SET PROBLEM — Rewrite all the records below in full, requests included, shifting every coordinate in the answers up by 10. Leave the pictures out.

____________

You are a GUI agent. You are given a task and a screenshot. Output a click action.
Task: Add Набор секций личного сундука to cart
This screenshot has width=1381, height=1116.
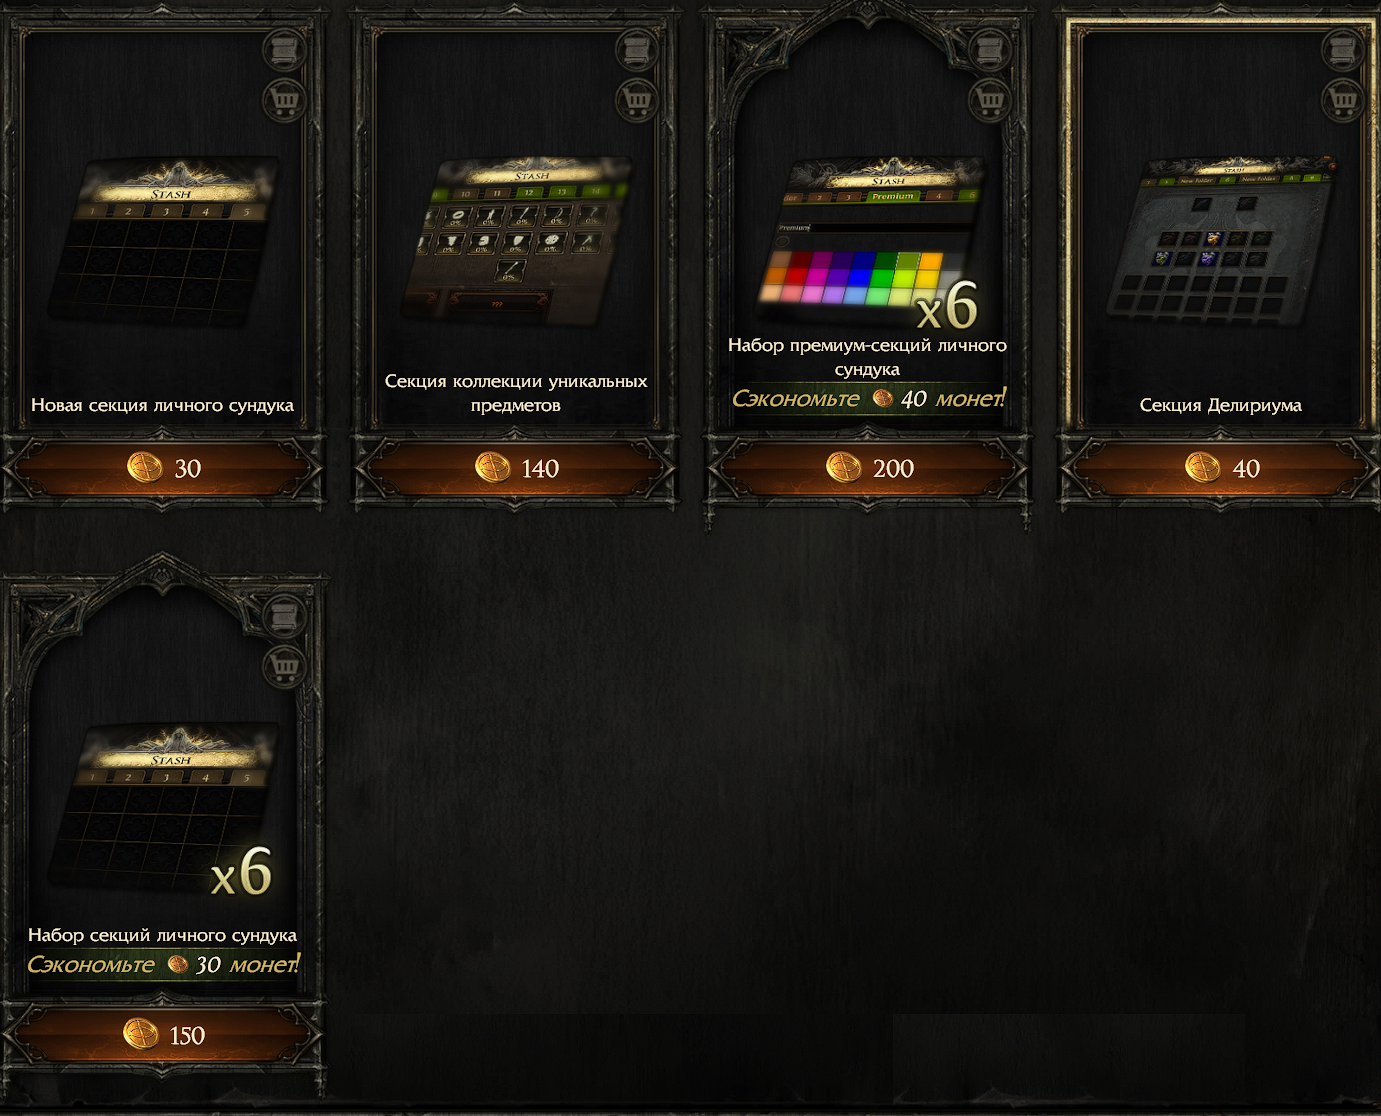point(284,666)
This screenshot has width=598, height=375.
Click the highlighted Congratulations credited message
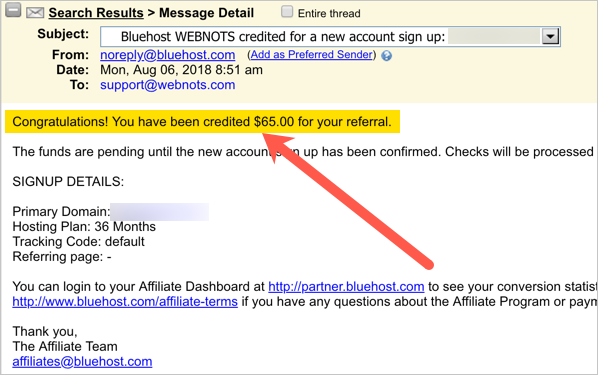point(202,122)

____________

EXERCISE SOLUTION —
You are a GUI agent. You are given a task and a screenshot. Output a click action.
Task: Add Набор секций личного сундука to cart
This screenshot has width=1381, height=1116.
point(294,676)
This screenshot has width=598, height=375.
Click the highlighted Congratulations credited message
point(212,132)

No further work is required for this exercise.